The demand to extend the set of services, such as network address
translation, firewalls, proxies, and virtual private networks, that are
supported by Internet-connected devices represents an opportunity to extend
the traditional domain of Internet routers beyond simple packet forwarding.
An important characteristic is the ability for end-users to install custom
services on their routers. Routers with this characteristic are extensible.

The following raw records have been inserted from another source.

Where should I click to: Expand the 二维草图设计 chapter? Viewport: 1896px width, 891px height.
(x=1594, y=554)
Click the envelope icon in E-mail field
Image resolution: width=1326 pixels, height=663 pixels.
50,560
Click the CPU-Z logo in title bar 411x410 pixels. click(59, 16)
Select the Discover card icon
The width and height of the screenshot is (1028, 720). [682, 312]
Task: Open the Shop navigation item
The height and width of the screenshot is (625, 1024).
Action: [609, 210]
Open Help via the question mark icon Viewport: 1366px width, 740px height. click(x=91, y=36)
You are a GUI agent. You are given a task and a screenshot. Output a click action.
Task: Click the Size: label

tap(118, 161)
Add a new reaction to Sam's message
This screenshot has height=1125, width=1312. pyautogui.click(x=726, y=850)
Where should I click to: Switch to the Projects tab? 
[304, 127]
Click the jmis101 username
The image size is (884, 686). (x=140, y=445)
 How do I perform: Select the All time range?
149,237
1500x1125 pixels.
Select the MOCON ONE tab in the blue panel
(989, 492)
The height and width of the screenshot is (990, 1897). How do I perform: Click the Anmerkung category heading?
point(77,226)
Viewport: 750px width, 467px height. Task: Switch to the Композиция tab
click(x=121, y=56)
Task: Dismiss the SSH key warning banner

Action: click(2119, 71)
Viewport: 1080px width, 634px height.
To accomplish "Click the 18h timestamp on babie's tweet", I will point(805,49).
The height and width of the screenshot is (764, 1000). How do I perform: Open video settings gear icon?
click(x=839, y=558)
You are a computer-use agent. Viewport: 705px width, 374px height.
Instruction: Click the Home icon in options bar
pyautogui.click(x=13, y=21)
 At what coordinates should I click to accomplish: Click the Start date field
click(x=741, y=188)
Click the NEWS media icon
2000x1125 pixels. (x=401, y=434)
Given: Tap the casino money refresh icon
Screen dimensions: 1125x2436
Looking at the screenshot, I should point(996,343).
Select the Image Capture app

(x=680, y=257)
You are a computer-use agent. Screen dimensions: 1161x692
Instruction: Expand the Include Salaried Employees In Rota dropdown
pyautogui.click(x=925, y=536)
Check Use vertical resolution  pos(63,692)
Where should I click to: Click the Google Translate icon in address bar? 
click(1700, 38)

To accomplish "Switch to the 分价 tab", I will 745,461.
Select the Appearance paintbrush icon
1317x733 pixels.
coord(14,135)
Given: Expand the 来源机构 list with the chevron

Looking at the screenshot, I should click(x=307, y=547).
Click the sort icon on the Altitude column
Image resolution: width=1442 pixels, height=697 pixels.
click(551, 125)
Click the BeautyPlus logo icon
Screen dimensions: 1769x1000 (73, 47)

Due to their critical position in the Internet topology, routers must be
robust---when presented with unanticipated workloads, they must allocate
their resources across the services they support according to
administrator-established policies to ensure that each service gets the
resources it needs.

By their nature, hardware-based routers with physically isolated control and
data planes are robust but not readily extensible without a redesign while
software-based routers may be extensible but are not robust without extensive
regression testing; it is difficult to be simultaneously robust and
extensible. The most common approach for router vendors is to favor
robustness, and support new services on a case-by-case basis. Allowing the
end-user to develop and install router services dooms this case-by-case
approach to extensibility.

Emerging hardware in the form of intelligent, multi-port line cards that have
their own embedded processing capabilities, based on either microprocessors
or network processors, suggests that one can build cost-effective PC-based
routers that lie in the design space between purely hardware- and
software-based. However, the increased diversity of configurations makes
both extensibility and robustness challenging. We do not want to require
developers to re-implement services for every possible hardware
configuration. How do we map the desired services onto the hardware to
preserve robustness?

In this thesis we demonstrate that one can build a router from PC-based
components, including programmable line cards, that is simultaneously
extensible and robust. To show this, we describe an architecture, called
VERA, that supports extensibility through an explicit interface and
robustness through isolation of services; we present techniques to implement
this architecture on a PC-based router; and we characterize and analyze the
problem of mapping the services to the various, heterogeneous processors
comprising the router to preserve robustness.